Work order:
Pull every line holding the word "block" from the data below and copy it.

■ ■ ■ ■

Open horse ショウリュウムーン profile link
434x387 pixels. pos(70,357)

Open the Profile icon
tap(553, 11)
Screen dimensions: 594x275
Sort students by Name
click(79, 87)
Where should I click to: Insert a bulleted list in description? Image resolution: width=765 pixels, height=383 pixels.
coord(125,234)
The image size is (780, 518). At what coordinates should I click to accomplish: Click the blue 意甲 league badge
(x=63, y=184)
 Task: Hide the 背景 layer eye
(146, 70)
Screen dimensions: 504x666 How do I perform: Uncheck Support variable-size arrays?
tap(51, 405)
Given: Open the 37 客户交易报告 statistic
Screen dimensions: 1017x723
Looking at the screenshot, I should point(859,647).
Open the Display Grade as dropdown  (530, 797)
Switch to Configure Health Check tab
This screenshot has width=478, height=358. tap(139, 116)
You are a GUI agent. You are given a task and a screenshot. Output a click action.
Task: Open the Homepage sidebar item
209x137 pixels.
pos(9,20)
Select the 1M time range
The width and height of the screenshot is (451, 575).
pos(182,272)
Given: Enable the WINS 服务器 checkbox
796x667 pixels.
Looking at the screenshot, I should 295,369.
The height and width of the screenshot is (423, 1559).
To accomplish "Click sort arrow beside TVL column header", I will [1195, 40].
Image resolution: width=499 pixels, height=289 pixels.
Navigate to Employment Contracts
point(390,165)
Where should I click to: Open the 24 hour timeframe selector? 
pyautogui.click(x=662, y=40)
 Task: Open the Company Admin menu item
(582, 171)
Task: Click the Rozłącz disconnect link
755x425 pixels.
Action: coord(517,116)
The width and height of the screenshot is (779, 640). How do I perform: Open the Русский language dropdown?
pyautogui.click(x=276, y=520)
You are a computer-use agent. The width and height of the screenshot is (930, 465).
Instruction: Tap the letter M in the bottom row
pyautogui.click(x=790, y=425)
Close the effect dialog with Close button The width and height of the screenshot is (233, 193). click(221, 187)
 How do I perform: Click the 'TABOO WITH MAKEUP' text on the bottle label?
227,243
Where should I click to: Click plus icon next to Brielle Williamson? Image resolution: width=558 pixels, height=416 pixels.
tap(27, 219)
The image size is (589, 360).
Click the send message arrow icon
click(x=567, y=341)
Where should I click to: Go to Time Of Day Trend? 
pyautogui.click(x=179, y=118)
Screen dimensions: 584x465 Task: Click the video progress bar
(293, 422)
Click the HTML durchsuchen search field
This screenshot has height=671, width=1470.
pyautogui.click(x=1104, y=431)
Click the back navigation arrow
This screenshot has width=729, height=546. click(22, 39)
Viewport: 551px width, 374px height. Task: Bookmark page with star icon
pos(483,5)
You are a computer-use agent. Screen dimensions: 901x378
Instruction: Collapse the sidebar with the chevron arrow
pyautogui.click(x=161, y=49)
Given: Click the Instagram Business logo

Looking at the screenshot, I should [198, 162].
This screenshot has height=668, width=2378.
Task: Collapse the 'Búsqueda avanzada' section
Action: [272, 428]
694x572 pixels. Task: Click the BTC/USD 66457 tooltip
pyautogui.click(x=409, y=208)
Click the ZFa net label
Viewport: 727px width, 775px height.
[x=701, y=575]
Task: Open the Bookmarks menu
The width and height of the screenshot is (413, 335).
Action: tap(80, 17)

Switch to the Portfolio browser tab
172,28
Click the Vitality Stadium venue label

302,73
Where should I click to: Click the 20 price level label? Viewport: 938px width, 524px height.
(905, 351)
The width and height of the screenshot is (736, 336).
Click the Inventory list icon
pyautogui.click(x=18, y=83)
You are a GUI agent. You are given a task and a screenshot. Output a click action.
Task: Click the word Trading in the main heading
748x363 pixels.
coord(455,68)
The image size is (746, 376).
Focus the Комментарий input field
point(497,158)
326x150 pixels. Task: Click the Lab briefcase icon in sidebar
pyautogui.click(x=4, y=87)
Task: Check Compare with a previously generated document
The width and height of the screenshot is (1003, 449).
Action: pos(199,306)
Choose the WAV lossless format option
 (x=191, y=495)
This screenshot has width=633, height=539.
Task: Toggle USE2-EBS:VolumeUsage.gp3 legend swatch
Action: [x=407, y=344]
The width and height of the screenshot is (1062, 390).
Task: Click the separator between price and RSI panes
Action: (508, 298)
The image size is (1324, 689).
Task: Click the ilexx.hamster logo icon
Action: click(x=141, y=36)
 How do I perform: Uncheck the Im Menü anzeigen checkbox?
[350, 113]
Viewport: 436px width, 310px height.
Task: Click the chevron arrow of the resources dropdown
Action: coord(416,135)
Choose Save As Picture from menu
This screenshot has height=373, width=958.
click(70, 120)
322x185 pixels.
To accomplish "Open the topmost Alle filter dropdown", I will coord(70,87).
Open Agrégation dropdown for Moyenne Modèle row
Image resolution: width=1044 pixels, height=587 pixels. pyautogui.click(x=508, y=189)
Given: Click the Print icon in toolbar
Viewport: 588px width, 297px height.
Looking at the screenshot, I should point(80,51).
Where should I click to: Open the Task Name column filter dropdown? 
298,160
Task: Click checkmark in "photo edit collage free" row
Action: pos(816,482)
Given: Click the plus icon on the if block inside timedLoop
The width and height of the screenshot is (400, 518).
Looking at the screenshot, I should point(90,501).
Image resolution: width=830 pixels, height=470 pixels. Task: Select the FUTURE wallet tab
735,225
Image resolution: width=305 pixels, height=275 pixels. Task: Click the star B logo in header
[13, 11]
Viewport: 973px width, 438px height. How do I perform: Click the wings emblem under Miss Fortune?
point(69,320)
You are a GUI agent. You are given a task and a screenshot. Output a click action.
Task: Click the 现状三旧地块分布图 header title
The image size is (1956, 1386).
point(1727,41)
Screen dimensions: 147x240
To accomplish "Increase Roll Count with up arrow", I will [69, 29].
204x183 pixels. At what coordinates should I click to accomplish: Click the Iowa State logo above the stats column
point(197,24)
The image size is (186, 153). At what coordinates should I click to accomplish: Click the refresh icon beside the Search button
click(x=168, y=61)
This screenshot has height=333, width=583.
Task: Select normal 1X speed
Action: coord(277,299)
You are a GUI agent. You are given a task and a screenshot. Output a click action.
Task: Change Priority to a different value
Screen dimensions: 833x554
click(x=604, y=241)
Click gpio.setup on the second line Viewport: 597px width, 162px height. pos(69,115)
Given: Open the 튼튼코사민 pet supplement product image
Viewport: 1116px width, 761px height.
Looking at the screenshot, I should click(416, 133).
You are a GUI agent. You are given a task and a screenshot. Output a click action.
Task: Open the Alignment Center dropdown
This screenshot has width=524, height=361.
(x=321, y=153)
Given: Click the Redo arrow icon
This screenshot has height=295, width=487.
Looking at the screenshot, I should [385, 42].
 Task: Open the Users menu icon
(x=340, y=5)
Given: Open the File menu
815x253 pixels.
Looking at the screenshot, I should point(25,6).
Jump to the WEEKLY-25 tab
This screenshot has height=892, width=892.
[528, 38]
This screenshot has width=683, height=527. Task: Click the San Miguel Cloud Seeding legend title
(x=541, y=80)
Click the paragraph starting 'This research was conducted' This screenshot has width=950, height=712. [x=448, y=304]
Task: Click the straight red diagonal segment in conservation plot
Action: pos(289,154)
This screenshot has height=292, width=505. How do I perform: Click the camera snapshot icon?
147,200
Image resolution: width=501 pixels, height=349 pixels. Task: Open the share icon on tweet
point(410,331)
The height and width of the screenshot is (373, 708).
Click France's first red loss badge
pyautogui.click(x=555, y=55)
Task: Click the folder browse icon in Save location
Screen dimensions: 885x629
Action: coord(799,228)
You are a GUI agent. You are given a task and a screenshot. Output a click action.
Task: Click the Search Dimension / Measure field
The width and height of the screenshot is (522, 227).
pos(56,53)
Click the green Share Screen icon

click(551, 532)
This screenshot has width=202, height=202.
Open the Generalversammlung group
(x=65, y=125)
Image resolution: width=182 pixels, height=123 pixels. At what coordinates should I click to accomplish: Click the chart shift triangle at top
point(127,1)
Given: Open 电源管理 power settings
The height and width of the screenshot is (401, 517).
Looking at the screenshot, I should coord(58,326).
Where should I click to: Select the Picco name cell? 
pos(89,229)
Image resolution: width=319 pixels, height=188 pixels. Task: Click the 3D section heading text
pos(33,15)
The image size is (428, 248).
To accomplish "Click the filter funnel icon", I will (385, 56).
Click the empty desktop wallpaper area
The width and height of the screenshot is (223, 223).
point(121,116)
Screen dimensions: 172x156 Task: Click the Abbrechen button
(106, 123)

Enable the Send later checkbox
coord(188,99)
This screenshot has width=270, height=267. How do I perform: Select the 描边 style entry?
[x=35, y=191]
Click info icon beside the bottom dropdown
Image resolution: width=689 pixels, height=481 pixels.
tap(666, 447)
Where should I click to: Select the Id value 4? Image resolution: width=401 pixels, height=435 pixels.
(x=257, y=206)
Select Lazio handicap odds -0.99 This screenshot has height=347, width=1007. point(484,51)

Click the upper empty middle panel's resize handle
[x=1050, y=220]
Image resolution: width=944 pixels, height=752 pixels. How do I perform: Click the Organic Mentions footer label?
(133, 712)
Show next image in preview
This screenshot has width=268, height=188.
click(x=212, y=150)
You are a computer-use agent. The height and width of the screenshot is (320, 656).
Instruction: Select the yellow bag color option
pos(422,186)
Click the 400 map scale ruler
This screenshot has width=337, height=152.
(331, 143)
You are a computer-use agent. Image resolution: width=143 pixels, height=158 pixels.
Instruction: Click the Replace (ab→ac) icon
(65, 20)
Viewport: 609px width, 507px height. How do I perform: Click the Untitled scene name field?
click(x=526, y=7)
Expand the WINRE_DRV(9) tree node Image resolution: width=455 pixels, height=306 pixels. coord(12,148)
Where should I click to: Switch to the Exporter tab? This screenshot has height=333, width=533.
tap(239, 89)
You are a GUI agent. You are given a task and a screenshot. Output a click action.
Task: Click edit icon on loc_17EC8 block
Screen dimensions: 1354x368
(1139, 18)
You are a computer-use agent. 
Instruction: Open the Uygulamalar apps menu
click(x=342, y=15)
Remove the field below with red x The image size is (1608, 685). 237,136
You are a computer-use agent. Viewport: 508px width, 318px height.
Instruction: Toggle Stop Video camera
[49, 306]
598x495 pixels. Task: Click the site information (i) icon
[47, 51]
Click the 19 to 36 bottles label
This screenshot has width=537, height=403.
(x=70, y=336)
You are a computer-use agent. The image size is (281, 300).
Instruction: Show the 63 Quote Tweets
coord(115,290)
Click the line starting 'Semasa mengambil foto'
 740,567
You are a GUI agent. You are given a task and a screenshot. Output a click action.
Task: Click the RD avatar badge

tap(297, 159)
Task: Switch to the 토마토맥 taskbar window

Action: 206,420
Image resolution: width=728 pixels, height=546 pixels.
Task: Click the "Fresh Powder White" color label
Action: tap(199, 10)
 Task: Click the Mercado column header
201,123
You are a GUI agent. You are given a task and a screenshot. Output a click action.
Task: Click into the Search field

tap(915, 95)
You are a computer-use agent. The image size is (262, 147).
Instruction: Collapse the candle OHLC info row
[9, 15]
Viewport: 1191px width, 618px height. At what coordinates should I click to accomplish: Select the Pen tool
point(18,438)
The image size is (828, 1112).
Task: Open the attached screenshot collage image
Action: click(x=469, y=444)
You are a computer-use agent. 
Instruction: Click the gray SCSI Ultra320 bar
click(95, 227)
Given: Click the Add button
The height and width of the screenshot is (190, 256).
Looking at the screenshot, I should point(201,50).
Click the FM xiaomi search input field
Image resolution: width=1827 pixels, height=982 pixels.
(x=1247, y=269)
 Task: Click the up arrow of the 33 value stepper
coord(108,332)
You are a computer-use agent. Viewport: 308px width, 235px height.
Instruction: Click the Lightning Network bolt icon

■ ■ ■ ■

Answer for this exercise:
Given: Click the plus icon on the if block inside timedLoop
Task: Click edit icon on loc_17EC8 block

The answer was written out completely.